The loudest noise you ever may hear when you are deer hunting is the metallic “thwack!” of a hammer falling when you squeeze the trigger on your quarry, and nothing good happens. A misfire.
Perhaps even as you read this, during Ohio’s Jan. 7-10 muzzleloader deer season, the sounds of lost opportunities may be uttered in more than one woodlot. Because of their higher maintenance and feeding requirement, muzzleloading arms can be more problematic than breech-loading arms.
But even a dead-reliable, bolt-action, slug-gun can misfire. Just as my buddy’s daughter, 26, and a veteran hunter found out the second day of the recent bonus gun season. Her gun, borrowed from her dad, misfired not once, but three times when she swung on two deer and then, improbably, one of three coyotes that I had moved from cover in a long creek bottom.
The daughter had been visiting and had borrowed her dad’s 12-gauge, which he had used the day before in fog, drizzle, and snow. Dad said he had cleaned the gun and “blown out the bolt” the evening before. After our hunt, we tested the gun in the field, and it fired perfectly, which did not help daughter’s disposition over the missed opportunity.

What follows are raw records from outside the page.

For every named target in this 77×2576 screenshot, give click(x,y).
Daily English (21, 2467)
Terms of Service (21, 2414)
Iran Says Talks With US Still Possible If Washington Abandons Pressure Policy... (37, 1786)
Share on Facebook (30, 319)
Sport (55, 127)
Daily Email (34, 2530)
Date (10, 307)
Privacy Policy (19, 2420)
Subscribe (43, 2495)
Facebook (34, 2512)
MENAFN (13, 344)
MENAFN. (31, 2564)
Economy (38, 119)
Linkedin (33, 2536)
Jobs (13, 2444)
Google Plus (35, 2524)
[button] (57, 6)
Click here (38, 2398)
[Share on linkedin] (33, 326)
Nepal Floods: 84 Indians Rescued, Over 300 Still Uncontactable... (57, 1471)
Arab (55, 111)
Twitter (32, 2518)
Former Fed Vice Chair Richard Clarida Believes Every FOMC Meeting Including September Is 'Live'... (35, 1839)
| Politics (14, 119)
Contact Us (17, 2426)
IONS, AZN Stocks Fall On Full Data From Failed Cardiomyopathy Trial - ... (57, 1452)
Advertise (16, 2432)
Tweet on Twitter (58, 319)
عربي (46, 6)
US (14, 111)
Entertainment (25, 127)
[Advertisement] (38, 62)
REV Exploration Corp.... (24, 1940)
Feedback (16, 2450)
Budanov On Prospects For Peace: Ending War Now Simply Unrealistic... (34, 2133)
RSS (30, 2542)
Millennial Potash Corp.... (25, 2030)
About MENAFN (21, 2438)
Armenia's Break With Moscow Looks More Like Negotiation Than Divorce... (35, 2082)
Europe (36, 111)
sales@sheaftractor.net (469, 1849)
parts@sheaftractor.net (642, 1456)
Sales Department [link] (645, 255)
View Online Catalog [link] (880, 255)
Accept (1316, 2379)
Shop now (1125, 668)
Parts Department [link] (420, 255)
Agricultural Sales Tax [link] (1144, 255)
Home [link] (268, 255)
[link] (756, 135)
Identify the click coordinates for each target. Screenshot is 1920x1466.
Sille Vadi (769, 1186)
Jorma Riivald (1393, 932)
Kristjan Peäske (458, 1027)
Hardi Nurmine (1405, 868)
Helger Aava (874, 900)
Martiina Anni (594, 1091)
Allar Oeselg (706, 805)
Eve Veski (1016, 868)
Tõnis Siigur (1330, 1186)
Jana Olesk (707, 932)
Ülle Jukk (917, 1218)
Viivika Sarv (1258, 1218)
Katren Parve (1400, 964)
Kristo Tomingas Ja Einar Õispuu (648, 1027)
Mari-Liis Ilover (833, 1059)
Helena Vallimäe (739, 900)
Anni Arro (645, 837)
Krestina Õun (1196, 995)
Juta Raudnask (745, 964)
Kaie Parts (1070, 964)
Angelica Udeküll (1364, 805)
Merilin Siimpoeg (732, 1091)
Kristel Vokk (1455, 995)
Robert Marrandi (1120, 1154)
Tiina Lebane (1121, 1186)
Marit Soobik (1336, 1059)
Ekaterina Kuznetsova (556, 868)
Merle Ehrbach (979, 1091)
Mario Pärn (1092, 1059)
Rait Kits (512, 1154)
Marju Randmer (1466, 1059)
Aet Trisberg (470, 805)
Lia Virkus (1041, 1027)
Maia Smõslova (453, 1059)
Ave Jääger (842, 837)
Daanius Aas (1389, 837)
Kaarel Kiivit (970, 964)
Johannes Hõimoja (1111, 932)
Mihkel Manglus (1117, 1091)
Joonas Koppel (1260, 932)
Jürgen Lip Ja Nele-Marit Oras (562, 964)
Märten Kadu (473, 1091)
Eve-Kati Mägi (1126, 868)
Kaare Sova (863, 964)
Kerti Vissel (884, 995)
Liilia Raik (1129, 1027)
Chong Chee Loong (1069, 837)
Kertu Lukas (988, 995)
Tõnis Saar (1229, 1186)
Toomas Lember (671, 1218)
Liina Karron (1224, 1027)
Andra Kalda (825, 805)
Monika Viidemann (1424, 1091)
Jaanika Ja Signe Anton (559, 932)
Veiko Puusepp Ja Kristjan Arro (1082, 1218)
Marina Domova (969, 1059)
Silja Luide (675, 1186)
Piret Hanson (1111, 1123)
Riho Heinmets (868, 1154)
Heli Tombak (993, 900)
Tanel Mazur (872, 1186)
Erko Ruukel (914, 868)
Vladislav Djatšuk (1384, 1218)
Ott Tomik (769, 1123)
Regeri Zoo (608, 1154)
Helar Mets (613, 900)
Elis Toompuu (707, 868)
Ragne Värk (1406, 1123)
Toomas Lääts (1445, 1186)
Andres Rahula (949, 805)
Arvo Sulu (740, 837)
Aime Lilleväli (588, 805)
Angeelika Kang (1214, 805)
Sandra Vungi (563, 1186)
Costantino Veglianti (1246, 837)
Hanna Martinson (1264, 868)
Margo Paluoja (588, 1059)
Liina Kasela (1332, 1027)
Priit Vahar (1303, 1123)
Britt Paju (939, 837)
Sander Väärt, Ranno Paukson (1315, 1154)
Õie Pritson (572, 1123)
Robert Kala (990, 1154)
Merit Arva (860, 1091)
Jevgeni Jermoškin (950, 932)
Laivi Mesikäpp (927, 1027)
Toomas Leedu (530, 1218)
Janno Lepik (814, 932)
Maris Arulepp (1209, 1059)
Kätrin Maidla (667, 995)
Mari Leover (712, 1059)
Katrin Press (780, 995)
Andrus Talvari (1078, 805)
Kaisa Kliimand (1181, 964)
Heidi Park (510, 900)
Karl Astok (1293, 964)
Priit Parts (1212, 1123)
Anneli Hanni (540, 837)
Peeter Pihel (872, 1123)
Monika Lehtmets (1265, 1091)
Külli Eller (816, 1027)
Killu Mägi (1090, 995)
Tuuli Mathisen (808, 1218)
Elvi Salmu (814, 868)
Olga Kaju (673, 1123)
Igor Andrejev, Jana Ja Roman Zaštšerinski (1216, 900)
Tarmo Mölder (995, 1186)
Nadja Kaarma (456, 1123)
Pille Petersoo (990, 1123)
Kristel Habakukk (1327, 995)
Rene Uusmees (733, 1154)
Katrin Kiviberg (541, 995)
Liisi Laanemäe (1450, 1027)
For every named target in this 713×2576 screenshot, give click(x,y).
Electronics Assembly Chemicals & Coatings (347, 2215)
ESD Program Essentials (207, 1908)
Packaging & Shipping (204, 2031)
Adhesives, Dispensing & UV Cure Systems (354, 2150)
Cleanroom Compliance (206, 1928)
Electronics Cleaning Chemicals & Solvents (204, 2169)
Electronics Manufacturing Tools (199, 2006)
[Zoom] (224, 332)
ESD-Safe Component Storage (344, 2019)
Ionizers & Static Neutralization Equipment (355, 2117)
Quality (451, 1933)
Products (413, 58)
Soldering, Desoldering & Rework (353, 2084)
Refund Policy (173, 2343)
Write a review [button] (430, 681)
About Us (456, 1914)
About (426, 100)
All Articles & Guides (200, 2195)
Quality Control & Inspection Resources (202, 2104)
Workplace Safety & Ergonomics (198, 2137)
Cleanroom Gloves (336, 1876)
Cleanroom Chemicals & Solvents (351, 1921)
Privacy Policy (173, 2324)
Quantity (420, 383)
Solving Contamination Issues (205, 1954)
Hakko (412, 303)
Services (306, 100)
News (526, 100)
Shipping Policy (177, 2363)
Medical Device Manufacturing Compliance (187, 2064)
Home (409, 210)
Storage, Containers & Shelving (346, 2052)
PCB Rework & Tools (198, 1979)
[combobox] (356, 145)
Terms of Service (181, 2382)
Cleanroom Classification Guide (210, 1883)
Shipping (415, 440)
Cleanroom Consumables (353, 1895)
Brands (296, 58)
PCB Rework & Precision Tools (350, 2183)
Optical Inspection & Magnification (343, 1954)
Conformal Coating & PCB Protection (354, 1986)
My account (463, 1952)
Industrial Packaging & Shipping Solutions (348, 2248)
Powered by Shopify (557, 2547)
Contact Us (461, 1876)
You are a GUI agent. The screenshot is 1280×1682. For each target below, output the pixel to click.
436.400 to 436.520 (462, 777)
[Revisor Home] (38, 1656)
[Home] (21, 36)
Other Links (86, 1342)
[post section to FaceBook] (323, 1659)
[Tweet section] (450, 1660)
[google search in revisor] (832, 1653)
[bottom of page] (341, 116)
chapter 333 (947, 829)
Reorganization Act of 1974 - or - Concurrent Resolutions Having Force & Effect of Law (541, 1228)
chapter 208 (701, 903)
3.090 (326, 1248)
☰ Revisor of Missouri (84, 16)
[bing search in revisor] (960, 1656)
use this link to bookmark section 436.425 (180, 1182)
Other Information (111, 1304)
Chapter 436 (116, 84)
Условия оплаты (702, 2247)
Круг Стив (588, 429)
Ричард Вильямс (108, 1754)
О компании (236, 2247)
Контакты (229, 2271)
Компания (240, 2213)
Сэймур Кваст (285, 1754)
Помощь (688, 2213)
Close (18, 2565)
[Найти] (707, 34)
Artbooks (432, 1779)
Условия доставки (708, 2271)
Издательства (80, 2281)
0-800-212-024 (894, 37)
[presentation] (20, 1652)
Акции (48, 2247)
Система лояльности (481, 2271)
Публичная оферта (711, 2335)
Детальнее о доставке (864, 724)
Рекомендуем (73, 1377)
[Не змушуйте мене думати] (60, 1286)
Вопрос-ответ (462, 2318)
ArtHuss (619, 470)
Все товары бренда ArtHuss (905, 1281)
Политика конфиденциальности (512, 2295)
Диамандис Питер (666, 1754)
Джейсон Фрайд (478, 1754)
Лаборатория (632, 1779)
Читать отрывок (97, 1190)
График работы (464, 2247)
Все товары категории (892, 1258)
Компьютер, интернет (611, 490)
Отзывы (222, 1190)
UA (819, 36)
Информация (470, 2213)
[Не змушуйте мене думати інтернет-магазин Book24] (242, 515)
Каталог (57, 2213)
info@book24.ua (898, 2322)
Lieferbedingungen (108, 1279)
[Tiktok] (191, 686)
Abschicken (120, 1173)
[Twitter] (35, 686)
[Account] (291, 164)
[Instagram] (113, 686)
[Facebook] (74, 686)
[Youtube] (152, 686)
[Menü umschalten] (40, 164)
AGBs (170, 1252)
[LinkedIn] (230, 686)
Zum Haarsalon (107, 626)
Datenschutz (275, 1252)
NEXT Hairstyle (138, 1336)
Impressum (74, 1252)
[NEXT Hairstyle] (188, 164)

The primer on one of the misfire shells was slightly dented, but it obviously did not go off. Could it be that the firing pin still had some ice impeding its full discharge? The second day was lots colder than the first, freezing cold and windy. Had the ammo itself gotten wet the day before and somehow had frozen up? Was something frozen stuck elsewhere in the firing or safety mechanism? We could only speculate, but the answer was to assume all of the above.
The remedy then, is to be sure to start fresh. If in doubt, clean it out – before you leave home. Make sure the firearm is thoroughly dry. Cycle it with a dummy round at home, to be sure. Use fresh ammunition, not what you carried in a wet pocket the day prior. With muzzleloaders, clear them at day’s end if in doubt, then load with fresh dry powder [or pellets] and a new primer.
In muzzleloading season I still use an “old” sidelock Hawken .54 that uses the small No. 11 percussion caps, unlike the large, hot 209 shotgun primers used in modern in-lines. Many years ago in wet weather, I experienced several misfires during wet-weather episodes, though those all came when trying to clear the rifle at hunt’s end. Luckily, by no finding a deer to shoot at, I had saved myself that much frustration.
My wet weather problems were over when I added a spring-loaded, brass “weather cap” that covers the nipple and cap. I have not had a misfire since. We hunted three days in pouring rain two years ago and the old .54 discharged just fine at hunt’s end, even after my having stood through several frog-drowning downpours, muzzle-down and lock tucked under my arm. After each downpour, I will note, I exchanged the cap for a fresh dry one, discarding the potentially water-soaked cap.
That said, I have had several hunting buddies whose muzzleloaders failed even in dry weather. Invariably the reason was that they had gunked up the flashhole and chamber area with too much grease or lubricant after the last hunt, and they had failed, before loading and leaving home, to clean it out thoroughly, then fire a primer or two on some dry leaves or such to be sure and see that the flashhole was clear. A few leaves or a bit of sawdust, or even dust on the garage floor, will “puff” away when holding the muzzle close and firing a primer. Needless to say, do not try this with anything but an uncharged gun.
So, if you want to save your ears from hearing the loudest sound in the woods, a misfire, pay attention to the details in maintaining your arm. The old-timers did not say, “keep yer powder dry,” for nothing.